The Yemeni internationally-recognized government accused the Houthi group of militarily escalating and using de-escalation pacts as a "ladder to intensify arms smuggling."
The "current situation in Hodeida indicates an escalation by the coup militias," government army spokesman said, accusing the group of violating the truce despite the international efforts.
Houthi violations have increased recently compared to the past, Abdu Mujally told the Saudi Asharq Al-awsat. The rebels have "randomly planted mines in the port city, dag trenches, and assaulted public and private institutions."
The group has taken the de-escalation deals as a means to increase arms smuggling through the ports of Hodeida, Salif and Ras Isa, he added citing the recently intensified drone and missile attacks on Yemeni and Saudi sites.
"Sites for assembling drones have been detected in Sa'ada, Hajjah and Sana'a, on which the coup militias depend in their military operations against sites inside and outside Yemen.
"The army military intelligence has verified the Houthis' persistently bringing weapons and missiles in the few past days through the western main ports of the country," the spokesman claimed.
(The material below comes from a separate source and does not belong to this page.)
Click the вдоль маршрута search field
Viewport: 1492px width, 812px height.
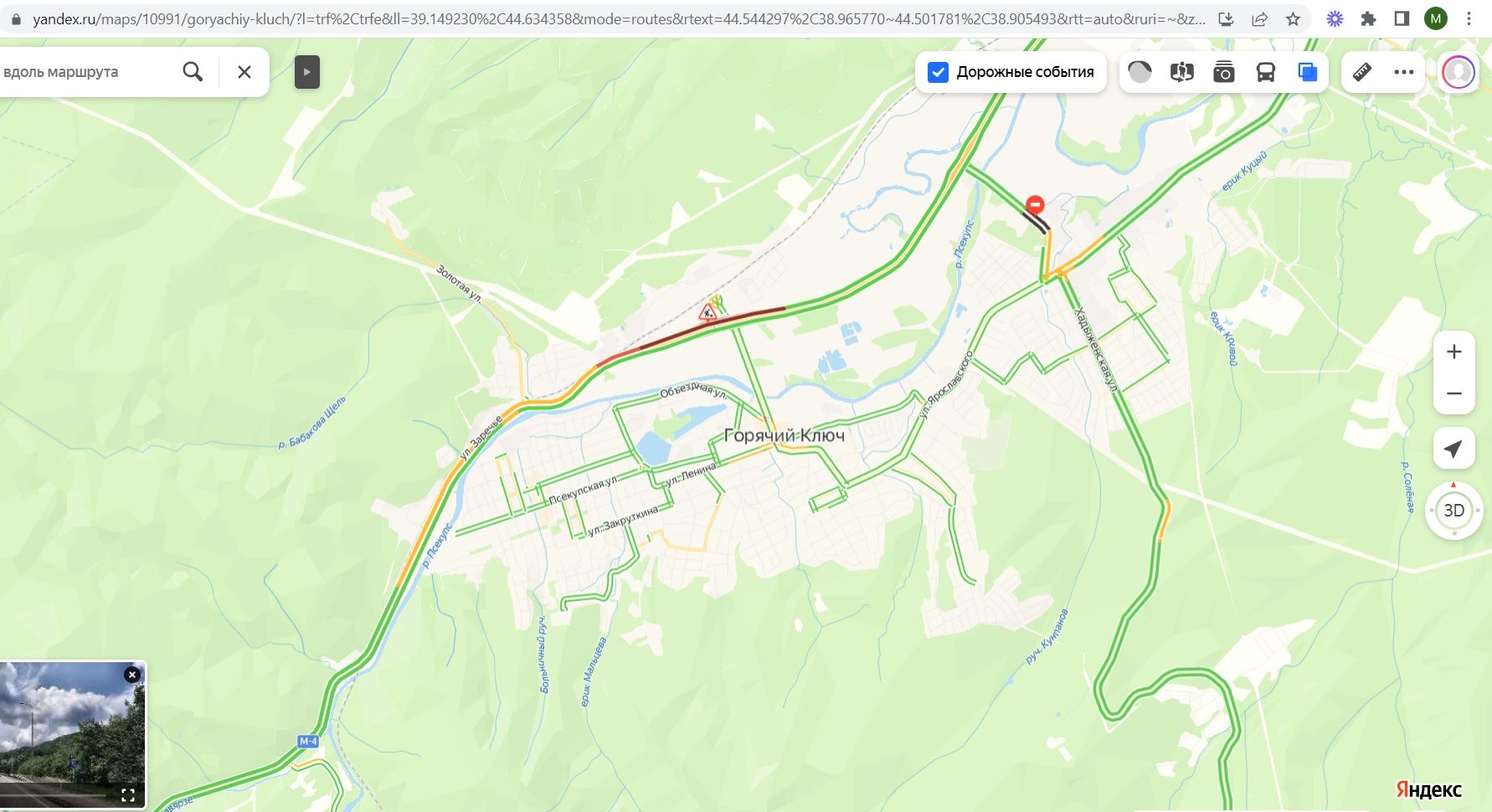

Mujally also accused the rebels of assembling drones in populated areas that have been "carefully selected for being close to human gatherings, and difficult to directly deal with by military operations."
Yemen has been racked by an armed conflict that broke out after the Iranian-backed Houthis had ousted the official government late in 2014.
The conflict escalated after a Saudi-led coalition intervened militarily in the country in March 2015 to reinstate the government of President Hadi, leaving tens of thousands killed, hundreds of thousands injured, and 3 million displaced.
Yemen war has triggered what the UN calls the world's worst humanitarian crisis, with most of the population in need for a type of humanitarian aid and immediate protection, including 14 million people risking famine and some 1.8 million children suffering malnutrition.